3
votes

I am relatively new to this depth of MDX, but here is my dilemma. My goal is to implement a calculated member using a .Net Stored Procedure. The calculation (XIRR) will be based on a set of cash flow dates and cash flow amounts. Ideally this would be a calculation in my cube that is available as a measure to Excel/Browser users.

So to start simple I am just trying to implement my own COUNT calculated member/measure (not even using .Net) to say count the # of members in a given dimensions based on the current context. So lets say I have a dimensions Customer with a Customer Id Key. And let's say there are a total of 100 customers in my database. So Count(Customer.CustomerId.AllMembers) would be 100. Now when you start using the browser and say filter on Customer.CustomerId.&1, Customer.CustomerId.&2 (customer id 1 and 2) I would expect my count calculated member to return 2 but it returns the total 100 count. I have tried using exists. I am sure there is something that I am just fundamentally not understanding yet.

Hopefully this makes sense, would hugely appreciate any help from someone that has a good understanding of SSAS/MDX and calculations. Thanks in advance.

Marty

1

1 Answers

2
votes

You may have some issues here, I did when I tried to do a similar thing.

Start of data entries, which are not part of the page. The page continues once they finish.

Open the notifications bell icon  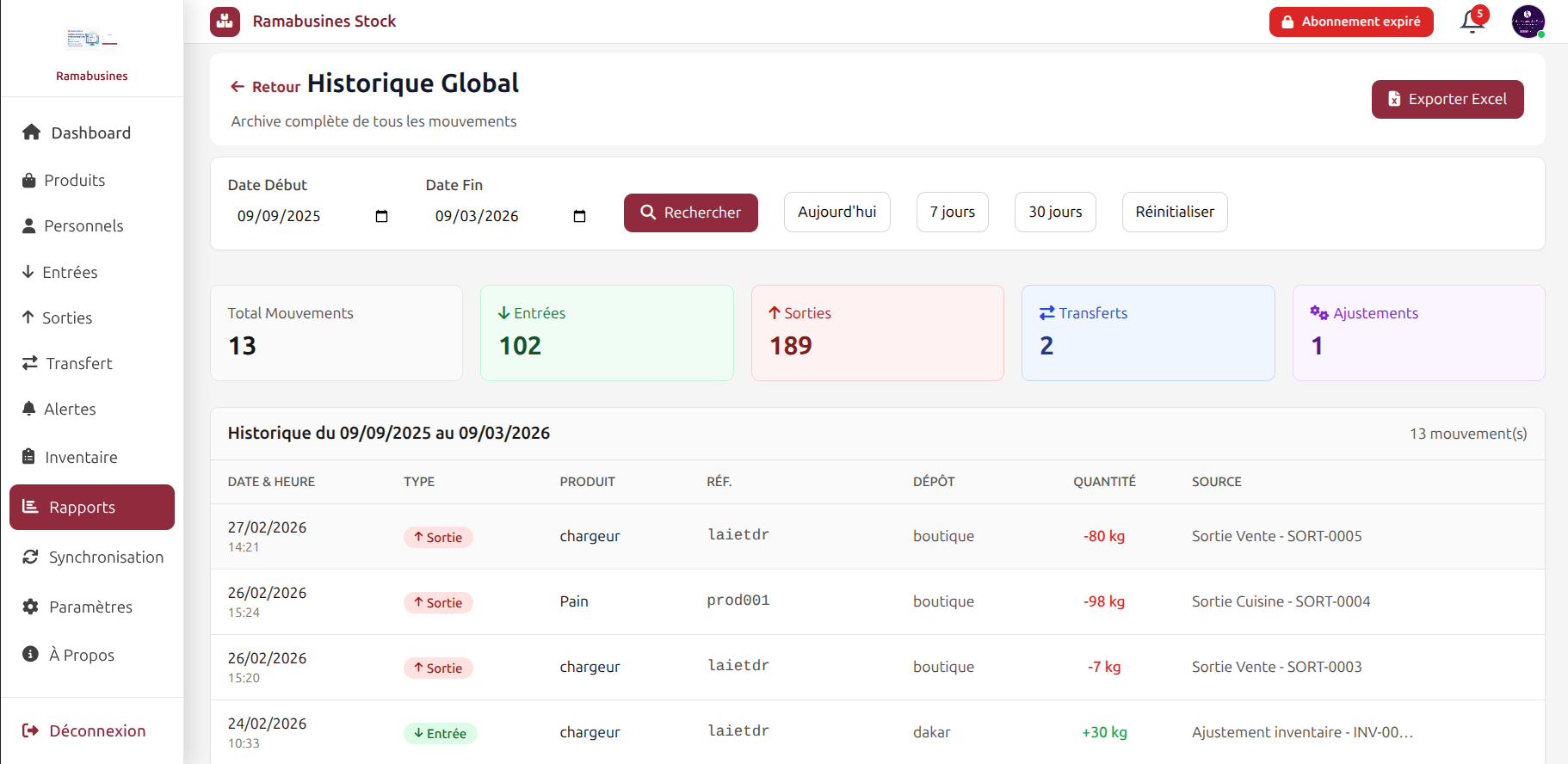pos(1472,22)
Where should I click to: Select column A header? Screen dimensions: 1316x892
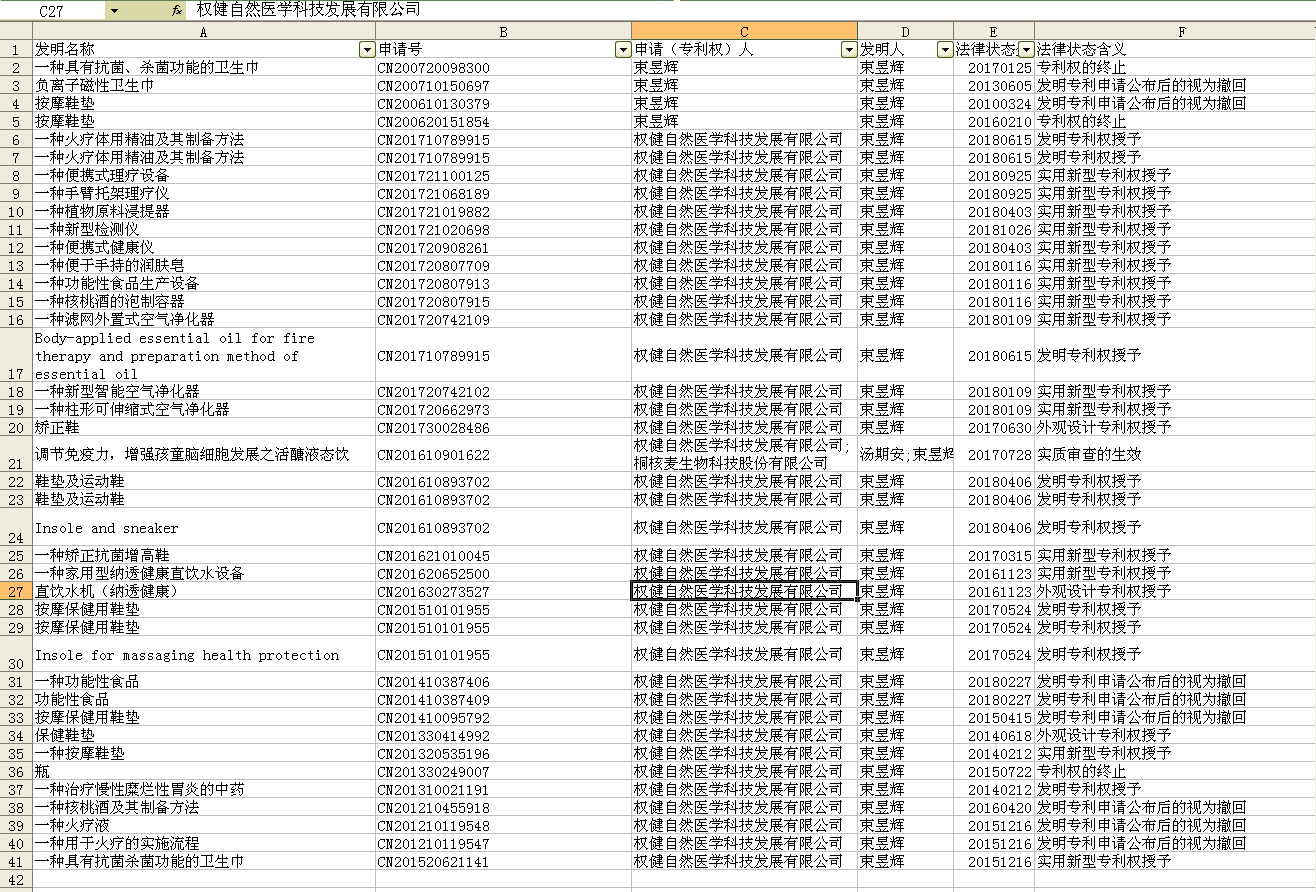204,32
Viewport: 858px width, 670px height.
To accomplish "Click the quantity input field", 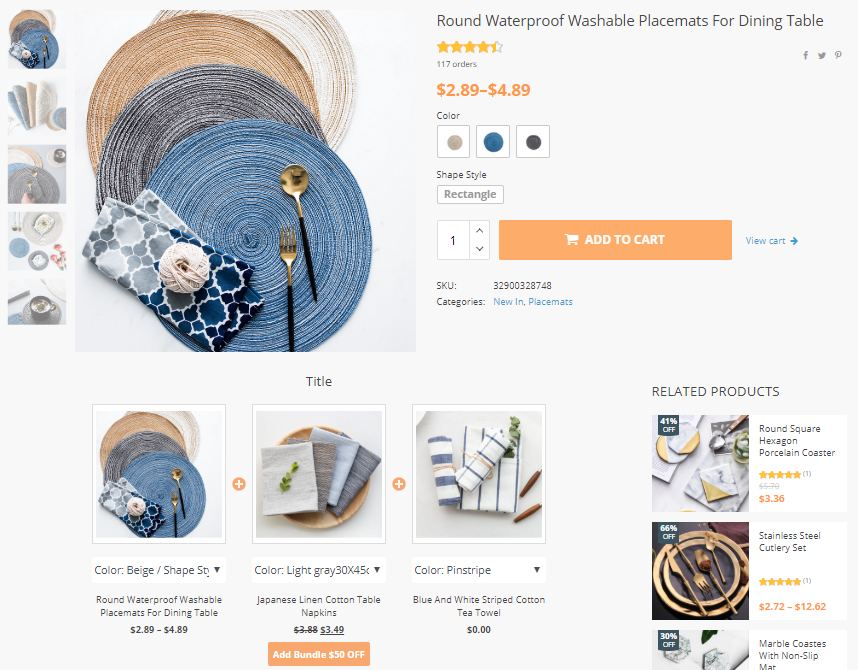I will click(x=453, y=240).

Your calculated member is not honouring the client sub-select, which is normal. What in theory you would do is create a dynamic set, and then use that in the calculated member to force the dimension count to be evaluated in the context of the subcube your filters have created. Mosha has a good article here: http://sqlblog.com/blogs/mosha/archive/2007/08/25/mdx-in-katmai-dynamic-named-sets.aspx

So you'd end up with something like:

CREATE DYNAMIC SET CurrentCube.Customers AS
EXISTING(Customer.CustomerId.CHILDREN);

CREATE MEMBER CurrentCube.Measures.CustomerCount AS
Customers.COUNT

Now the real problem you'll have is a bug in SSAS https://connect.microsoft.com/SQLServer/feedback/details/484865/calcuated-member-with-a-reference-to-dynamic-named-set-kills-the-cubes-performance so the code above, which will probably work just fine locally, will kill a production cube. This was an exciting learning experience for me.

See if you can get any of the workarounds to work, I couldn't.

I was able to get what I wanted, but I had to create query-scoped dynamic sets as part of the MDX query, I wasn't able to create it as a cube object:

WITH DYNAMIC SET Customers AS
EXISTING(Customer.CustomerId.CHILDREN);

MEMBER Measures.CustomerCount AS
Customers.COUNT

SELECT
Measures.CustomerCount 
ON COLUMNS
FROM [Cube]
WHERE Customer.CustomerId.&[1]

Let us know how you get on.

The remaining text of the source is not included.